Unfortunately, the castle suffered during the War of the Roses between 1455 and 1485. The Ros family, who supported the Lancastrians, lost a great deal of their estate when the Yorkists took the throne of England. The family fought to retain the castle, but the new landowner, Lord Hastings, attacked the building, stripping lead from the roof and destroying much of the stonework. When George Manners inherited the castle, it was in ruins.

George Manners left the castle in its derelict state, but his son, Thomas Manners (1497-1543), constructed a new castle. The medieval design incorporated some of the original building, plus stones from Croxton Abbey and Belvoir Priory following the Dissolution of the Monasteries. The building was completed in 1555, and Manners made it his main residence.

In 1525, Henry VIII (1491-1547) appointed Thomas Manners a Knight of the Garter and made him the Earl of Rutland. Manners’ grandmother was Anne of York (1439-76), the elder sister of Edward VI (1442-83). Anne’s niece, Elizabeth of York (1466-1503), was the mother of Henry VIII, so Manners was distantly related to the king. Due to this family connection, Manners became a great favourite of the king and was appointed the lord chamberlain of Anne of Cleves (1515-57). The extra money earned working for Henry VIII went towards the building of Belvoir Castle.

Upon Thomas Manners’ death, his son Henry (1526-63) took possession of the castle and became the 2nd Earl of Rutland. Subsequently, the building and title were passed to his eldest son, Edward (1549-87). When Edward died without a male heir, his brother John (1559-88) became the 4th Earl of Rutland. John’s eldest son, Roger (1576-1612), 5th Earl of Rutland, was proposed as a candidate for the authorship of William Shakespeare‘s work during a debate about Shakespeare’s authenticity.

When Roger died childless, his brother Francis (1576-1632) became the next earl and entertained James I (1566-1632) at Belvoir Castle in 1612. Francis also died without an heir, so the next brother, George (1580-1641), inherited the peerage. When George also failed to produce a son, his second cousin, John Manners (1604-1679), became the 8th Earl of Rutland. The Manners family supported Charles I (1600-49) during the English Civil War. Three years after the king’s execution, Parliament ordered the demolition of Belvoir Castle as a punishment.

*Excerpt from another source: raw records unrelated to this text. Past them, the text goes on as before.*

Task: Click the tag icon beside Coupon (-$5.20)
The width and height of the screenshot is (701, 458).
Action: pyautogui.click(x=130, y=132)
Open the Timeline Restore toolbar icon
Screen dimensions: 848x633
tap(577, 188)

Following the restoration of the monarchy, the 8th Earl instructed the English architect John Webb (1611-72) to design a classical mansion to replace the old castle. Costing £11,730 (£2.06 million today), the building was completed in 1668, by which time the 9th Earl, also called John (1638-1711), had inherited the estate. Following the Glorious Revolution, which resulted in the deposition of James II (1633-1701), Manners entertained Princess Anne (1665-1714), the future Queen of England, at Belvoir Castle. When Anne succeeded the throne, she created Manners the Duke of Rutland and Marquess of Granby.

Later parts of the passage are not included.